Table 1.

Clinicopathological and molecular characteristics for patients stratified by high and low expression of SCHLAP1.

	Expression of SCHLAP1 (Summarized Per Patient)
	High (n = 42)	Low (n = 102)	P
Age at surgery			0.1
<60	13 (31%)	24 (24%)
60–70	28 (67%)	64 (63%)
> 70	1 (2%)	14 (14%)
Preoperative PSA			0.2
<10 ng/ml	19 (45%)	46 (45%)
10 ng/ml–20 ng/ml	12 (29%)	41 (40%)
> 20 ng/ml	11 (26%)	15 (15%)
Grade group			0.02*
1–2	12 (29%)	47 (46%)
3	10 (24%)	31 (30%)
4–5	20 (48%)	24 (24%)
pT stage			0.006*
pT2	6 (14%)	42 (41%)
pT3a	26 (62%)	46 (45%)
pT3b	10 (24%)	13 (13%)
NA	0 (0 %)	1 (1%)
Lymph node status			0.1
NX	22 (52%)	72 (71%)
N0	14 (33%)	27 (26%)
N1	6 (14%)	3 (3%)
Surgical margin			0.3
Positive	11 (26%)	17 (17%)
Negative	31 (74%)	85 (83%)
ERG overexpression			< 0.001*
Yes	36 (86%)	33 (32%)
No	6 (14%)	69 (68%)
Invasive cribriform growth/IDCP			< 0.001*
Yes	34 (81%)	49 (48%)
No	8 (19%)	53 (52%)
Reactive stroma			0.001*
Yes	25 (60%)	30 (29%)
No	17 (40%)	72 (71%)
Biochemical recurrence			< 0.001*
Yes	23 (55%)	21 (21%)
No	19 (45%)	81 (79%)
Clinical recurrence			0.1
Yes	6 (14%)	7 (7%)
No	36 (86%)	95 (93%)
Death (overall survival)			0.01*
Yes	10 (24%)	8 (8%)
No	32 (76%)	94 (92%)

Patients were classified as having high expression of SCHLAP1 when at least one malignant sample displayed expression levels above the threshold.
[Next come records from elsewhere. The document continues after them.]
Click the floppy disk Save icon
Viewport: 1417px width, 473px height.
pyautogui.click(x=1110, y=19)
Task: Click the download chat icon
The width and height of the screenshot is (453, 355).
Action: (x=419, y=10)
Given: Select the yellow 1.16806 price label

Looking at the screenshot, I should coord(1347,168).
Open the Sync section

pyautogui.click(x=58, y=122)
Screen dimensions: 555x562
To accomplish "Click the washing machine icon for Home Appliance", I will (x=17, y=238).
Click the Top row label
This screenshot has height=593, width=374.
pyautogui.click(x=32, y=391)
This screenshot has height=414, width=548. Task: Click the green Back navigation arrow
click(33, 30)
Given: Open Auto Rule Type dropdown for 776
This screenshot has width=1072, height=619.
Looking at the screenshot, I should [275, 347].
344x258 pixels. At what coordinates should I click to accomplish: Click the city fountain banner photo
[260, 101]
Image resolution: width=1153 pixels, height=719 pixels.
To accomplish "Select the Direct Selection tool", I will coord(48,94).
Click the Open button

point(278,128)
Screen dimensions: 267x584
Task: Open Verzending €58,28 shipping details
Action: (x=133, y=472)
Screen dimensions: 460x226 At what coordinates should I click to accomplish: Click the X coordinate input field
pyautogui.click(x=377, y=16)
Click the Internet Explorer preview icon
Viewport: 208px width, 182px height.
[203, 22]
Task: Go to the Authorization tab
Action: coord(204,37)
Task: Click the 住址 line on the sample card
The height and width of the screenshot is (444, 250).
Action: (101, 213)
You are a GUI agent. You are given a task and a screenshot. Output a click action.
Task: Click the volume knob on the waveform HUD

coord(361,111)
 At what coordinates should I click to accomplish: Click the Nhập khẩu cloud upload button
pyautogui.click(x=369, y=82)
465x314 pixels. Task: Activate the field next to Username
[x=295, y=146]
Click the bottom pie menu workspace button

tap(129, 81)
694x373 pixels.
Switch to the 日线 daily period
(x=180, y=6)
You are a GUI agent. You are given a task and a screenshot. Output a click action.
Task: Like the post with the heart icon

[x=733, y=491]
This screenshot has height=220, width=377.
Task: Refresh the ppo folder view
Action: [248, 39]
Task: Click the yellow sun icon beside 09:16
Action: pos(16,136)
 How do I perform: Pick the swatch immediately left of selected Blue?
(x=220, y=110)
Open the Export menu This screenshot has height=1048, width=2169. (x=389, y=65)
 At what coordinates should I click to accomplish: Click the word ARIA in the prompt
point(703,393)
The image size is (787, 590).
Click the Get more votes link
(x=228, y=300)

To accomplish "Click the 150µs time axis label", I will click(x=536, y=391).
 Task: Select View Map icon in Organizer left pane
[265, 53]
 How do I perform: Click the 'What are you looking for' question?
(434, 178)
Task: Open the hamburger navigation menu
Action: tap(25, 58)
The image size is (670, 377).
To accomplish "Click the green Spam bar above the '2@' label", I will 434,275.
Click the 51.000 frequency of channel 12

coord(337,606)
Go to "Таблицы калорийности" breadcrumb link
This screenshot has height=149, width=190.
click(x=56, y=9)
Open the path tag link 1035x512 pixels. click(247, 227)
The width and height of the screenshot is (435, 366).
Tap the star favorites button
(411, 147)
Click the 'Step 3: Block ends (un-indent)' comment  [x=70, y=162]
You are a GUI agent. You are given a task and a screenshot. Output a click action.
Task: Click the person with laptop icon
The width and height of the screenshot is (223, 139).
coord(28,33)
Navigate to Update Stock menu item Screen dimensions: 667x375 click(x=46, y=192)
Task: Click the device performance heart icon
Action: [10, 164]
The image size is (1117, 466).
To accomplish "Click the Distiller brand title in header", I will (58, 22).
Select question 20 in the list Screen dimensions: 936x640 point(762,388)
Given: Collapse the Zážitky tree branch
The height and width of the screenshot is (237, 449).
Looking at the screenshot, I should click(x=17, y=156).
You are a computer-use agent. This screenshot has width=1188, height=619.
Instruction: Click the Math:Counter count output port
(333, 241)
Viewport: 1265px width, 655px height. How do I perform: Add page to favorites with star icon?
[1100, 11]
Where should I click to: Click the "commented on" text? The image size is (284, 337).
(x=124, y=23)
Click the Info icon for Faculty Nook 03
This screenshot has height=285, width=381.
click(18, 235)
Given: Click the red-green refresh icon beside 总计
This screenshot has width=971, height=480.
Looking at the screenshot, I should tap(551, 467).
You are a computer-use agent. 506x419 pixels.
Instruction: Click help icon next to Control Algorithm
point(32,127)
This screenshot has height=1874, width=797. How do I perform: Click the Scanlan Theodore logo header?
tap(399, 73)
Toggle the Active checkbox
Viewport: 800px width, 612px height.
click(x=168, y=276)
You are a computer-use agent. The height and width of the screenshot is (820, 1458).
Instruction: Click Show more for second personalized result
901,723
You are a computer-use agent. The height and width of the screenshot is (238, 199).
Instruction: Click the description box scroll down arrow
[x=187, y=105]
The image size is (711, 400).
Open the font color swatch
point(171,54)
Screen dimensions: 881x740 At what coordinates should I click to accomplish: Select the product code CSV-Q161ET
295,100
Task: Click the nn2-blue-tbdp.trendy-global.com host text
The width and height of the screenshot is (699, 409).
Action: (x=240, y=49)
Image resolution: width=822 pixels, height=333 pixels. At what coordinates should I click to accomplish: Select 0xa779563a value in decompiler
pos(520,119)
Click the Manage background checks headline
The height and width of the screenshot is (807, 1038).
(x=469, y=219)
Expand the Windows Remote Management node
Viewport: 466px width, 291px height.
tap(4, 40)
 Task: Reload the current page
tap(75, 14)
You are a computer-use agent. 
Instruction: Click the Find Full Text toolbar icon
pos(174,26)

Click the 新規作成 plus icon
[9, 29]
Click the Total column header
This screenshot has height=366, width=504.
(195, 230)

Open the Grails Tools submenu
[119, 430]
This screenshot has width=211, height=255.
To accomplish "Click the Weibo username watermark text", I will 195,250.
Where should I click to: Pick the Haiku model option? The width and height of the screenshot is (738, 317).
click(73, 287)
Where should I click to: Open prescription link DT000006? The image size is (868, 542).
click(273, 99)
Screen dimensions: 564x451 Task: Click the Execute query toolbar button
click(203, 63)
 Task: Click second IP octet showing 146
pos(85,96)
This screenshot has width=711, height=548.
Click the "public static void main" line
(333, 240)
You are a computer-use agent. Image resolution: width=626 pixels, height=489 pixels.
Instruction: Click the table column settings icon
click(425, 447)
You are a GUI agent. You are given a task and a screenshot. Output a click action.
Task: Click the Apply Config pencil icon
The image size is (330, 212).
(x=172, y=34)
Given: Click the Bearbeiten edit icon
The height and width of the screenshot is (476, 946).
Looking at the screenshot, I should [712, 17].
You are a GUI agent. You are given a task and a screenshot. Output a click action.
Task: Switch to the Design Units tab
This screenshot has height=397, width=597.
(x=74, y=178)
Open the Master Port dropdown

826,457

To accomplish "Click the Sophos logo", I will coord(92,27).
A χ² test of independence or Fisher's exact test was applied to investigate associations between categorical variables. Univariable Cox regression was used to assess association with BCR, clinical recurrence and death (overall survival).

IDCP = intraductal carcinoma of the prostate; PSA = prostate-specific antigen; pT stage = pathological tumor stage.

^⁎indicate statistical significance, P < 0.05.